Monday, June 6, 2011

Day I Don't Know but I'm Pretty Much Done!

Sooo I wanted to try a confidence interval of just one proportion to see another way of rejecting the hypothesis. So I did a confidence interval for the national data, which would look like

.7059+/- (1.96)*sqrt(.7059*.2941/20562119)

This gave me the interval (.7057, .7061), which is really ridiculously small, but unsurprisingly so, considering the size of the n. If we do the same for my sample data, we get (.9133, .9933), which also doesn't fit into the other proportion. Therefore we can reject the null hypothesis that p1=p2.

Yet another way to do this, and probably the easier way, is to do the 1-proportion z-test, where we put in the assumed value, the national proportion (I was first unsure of doing this considering that this data was also gathered by another amateur person, but since we are assuming, I'll accept it) as p0, and then put x in as 102 and n in as 107 with the proportion not equal to p0. When I calculated, I got the same z-value and p-value as I did with the 2-proportion z-test, cementing that this null hypothesis should be rejected.

I think that's it. I've tried pretty much everything I can think of to test this hypothesis. While there are a few flaws in my executing the data and in using the normal model cautiously, I believe that even with the perfect data, we would find that we had to reject the null hypothesis, just because of the sheer difference in proportions. I believe this also shows the increase in social networking importance and how the amount of kids using Facebook is in fact much larger than originally thought. It looks like Facebook will be here to stay. Now, about Twitter...

Wednesday, May 25, 2011

Day 8

OKAY, so let's do this shindig:

Statistic: difference of sample proportions
p1= 102/107 (observed) p2= 14514800/20562119 (expected)
p1= 95.3% p2= 70.59%
p1-p2= .2473710184

Standard Deviation of Statistics: sqrt[(.9533*.0467/107)+(.7059*.2941/20562119)]
= .0204 standard deviations

95% confidence interval, two-tail; critical value= 1.96

Confidence Interval: .2474 +/- 1.96*(.0204)
(.207416, .287384)
The true difference between probability 1 and probability 2 is between .207 and .287. Unfortunately, this does not land within enough standard deviations to fail to reject, so we would reject the hypothesis that p1 is equal to p2.

Tuesday, May 24, 2011

Day 7

Finally have all of my data collected! I have answers on whether one has facebook or not for 107 people, which I think will be enough to assume a normal model.

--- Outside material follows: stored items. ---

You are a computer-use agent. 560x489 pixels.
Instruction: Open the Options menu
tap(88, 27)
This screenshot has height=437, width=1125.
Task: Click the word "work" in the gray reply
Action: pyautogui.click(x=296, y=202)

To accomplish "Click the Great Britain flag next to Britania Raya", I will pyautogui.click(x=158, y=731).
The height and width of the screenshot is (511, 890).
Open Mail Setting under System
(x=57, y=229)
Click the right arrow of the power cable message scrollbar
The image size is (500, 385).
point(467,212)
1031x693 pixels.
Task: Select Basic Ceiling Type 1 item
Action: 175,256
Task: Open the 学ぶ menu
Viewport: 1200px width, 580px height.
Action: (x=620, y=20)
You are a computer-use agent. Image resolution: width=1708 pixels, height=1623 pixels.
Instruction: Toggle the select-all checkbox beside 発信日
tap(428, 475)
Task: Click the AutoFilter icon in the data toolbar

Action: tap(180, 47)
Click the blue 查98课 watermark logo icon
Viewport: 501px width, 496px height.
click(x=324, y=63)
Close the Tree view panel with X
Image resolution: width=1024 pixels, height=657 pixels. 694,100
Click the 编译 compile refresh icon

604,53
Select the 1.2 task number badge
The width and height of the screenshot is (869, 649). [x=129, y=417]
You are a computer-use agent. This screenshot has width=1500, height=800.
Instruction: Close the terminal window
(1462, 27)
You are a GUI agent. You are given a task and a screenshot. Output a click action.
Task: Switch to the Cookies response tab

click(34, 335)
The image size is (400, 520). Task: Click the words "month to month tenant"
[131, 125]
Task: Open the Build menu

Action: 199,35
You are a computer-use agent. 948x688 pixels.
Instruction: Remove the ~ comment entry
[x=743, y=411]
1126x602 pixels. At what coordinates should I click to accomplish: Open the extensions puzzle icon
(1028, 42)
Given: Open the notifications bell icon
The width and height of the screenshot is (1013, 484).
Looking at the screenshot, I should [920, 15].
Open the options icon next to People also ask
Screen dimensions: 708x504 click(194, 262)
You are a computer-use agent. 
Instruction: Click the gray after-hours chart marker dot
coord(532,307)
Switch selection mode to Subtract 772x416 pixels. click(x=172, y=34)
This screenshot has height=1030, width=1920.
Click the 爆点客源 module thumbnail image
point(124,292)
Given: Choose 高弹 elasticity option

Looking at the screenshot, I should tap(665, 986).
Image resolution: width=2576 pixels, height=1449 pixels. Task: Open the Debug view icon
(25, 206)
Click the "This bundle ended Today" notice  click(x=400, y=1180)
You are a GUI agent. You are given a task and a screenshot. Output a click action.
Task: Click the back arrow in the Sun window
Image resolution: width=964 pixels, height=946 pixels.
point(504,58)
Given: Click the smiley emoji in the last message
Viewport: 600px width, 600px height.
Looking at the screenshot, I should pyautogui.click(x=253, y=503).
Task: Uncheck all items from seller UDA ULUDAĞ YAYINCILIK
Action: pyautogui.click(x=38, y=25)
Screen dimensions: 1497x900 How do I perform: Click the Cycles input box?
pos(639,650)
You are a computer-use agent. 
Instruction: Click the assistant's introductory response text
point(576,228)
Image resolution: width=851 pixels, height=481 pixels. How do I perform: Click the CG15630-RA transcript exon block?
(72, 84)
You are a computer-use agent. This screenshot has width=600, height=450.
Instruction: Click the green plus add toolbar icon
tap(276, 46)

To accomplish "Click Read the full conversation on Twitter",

I crossed off the one proportion thing I did in the last post because it was wrong. I'll try to do the correct one today, as well as getting all the data into the 2 proportion z-test.

After that, I only have the two-page paper detailing my analysis of the data collected! yayyyyyyy~

Onto the actual stuff:
Proportion of people on Facebook: 102/107
5 people NOT on Facebook
All replied YES to going on the Internet/going online for leisure (not surprising at all)

84.5% of people 12-24 who go online
87% of people 12-17 who go online
27.4% of people under 20 in the US out of total population ( according to census projections from 1996)
24.3% of people under 18 years in the US from 2009 estimate
9.3% of people on Facebook are under 17 years; 14,514,800 people (as of today)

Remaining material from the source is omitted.